'Total return is the amount of value an investor earns from a security over a specific period, typically one year, when all distributions are reinvested. Total return is expressed as a percentage of the amount invested. For example, a total return of 20% means the security increased by 20% of its original value due to a price increase, distribution of dividends (if a stock), coupons (if a bond) or capital gains (if a fund). Total return is a strong measure of an investment’s overall performance.'

Using this definition on our asset we see for example:- The total return, or performance over 5 years of iShares MSCI Indonesia ETF is -0.9%, which is lower, thus worse compared to the benchmark SPY (61.3%) in the same period.
- Looking at total return, or increase in value in of 2.4% in the period of the last 3 years, we see it is relatively lower, thus worse in comparison to SPY (31.6%).

'The compound annual growth rate isn't a true return rate, but rather a representational figure. It is essentially a number that describes the rate at which an investment would have grown if it had grown the same rate every year and the profits were reinvested at the end of each year. In reality, this sort of performance is unlikely. However, CAGR can be used to smooth returns so that they may be more easily understood when compared to alternative investments.'

Using this definition on our asset we see for example:- The annual performance (CAGR) over 5 years of iShares MSCI Indonesia ETF is -0.2%, which is lower, thus worse compared to the benchmark SPY (10%) in the same period.
- Compared with SPY (9.6%) in the period of the last 3 years, the compounded annual growth rate (CAGR) of 0.8% is smaller, thus worse.

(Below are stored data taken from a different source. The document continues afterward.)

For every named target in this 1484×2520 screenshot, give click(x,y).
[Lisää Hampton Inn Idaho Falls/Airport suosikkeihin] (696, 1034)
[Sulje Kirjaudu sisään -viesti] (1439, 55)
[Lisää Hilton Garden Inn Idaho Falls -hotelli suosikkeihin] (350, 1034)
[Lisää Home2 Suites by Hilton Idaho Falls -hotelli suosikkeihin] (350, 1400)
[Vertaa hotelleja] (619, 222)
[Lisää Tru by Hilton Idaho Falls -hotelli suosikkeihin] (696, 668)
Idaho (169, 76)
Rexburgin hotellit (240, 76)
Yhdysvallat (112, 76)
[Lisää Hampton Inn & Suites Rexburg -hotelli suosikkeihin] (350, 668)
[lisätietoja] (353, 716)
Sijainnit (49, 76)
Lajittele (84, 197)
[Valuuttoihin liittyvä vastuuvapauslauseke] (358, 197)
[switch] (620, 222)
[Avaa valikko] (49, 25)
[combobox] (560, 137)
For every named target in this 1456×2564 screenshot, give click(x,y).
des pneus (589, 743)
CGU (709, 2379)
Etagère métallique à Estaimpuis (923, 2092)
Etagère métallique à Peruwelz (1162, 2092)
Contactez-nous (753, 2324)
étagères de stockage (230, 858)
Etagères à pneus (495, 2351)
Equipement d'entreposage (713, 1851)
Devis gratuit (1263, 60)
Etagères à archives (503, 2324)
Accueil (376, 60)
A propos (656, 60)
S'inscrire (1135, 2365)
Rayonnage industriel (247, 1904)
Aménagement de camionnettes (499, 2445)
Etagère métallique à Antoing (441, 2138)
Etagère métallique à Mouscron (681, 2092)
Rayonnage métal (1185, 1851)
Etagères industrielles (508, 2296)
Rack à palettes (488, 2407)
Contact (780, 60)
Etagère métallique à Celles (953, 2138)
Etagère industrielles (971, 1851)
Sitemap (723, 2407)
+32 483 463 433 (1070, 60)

'Volatility is a rate at which the price of a security increases or decreases for a given set of returns. Volatility is measured by calculating the standard deviation of the annualized returns over a given period of time. It shows the range to which the price of a security may increase or decrease. Volatility measures the risk of a security. It is used in option pricing formula to gauge the fluctuations in the returns of the underlying assets. Volatility indicates the pricing behavior of the security and helps estimate the fluctuations that may happen in a short period of time.'

Using this definition on our asset we see for example:- Compared with the benchmark SPY (20.8%) in the period of the last 5 years, the 30 days standard deviation of 28.6% of iShares MSCI Indonesia ETF is greater, thus worse.
- Looking at historical 30 days volatility in of 32% in the period of the last 3 years, we see it is relatively greater, thus worse in comparison to SPY (24%).

'The downside volatility is similar to the volatility, or standard deviation, but only takes losing/negative periods into account.'

Which means for our asset as example:- Looking at the downside deviation of 21% in the last 5 years of iShares MSCI Indonesia ETF, we see it is relatively larger, thus worse in comparison to the benchmark SPY (15.3%)
- Looking at downside risk in of 23.5% in the period of the last 3 years, we see it is relatively greater, thus worse in comparison to SPY (17.6%).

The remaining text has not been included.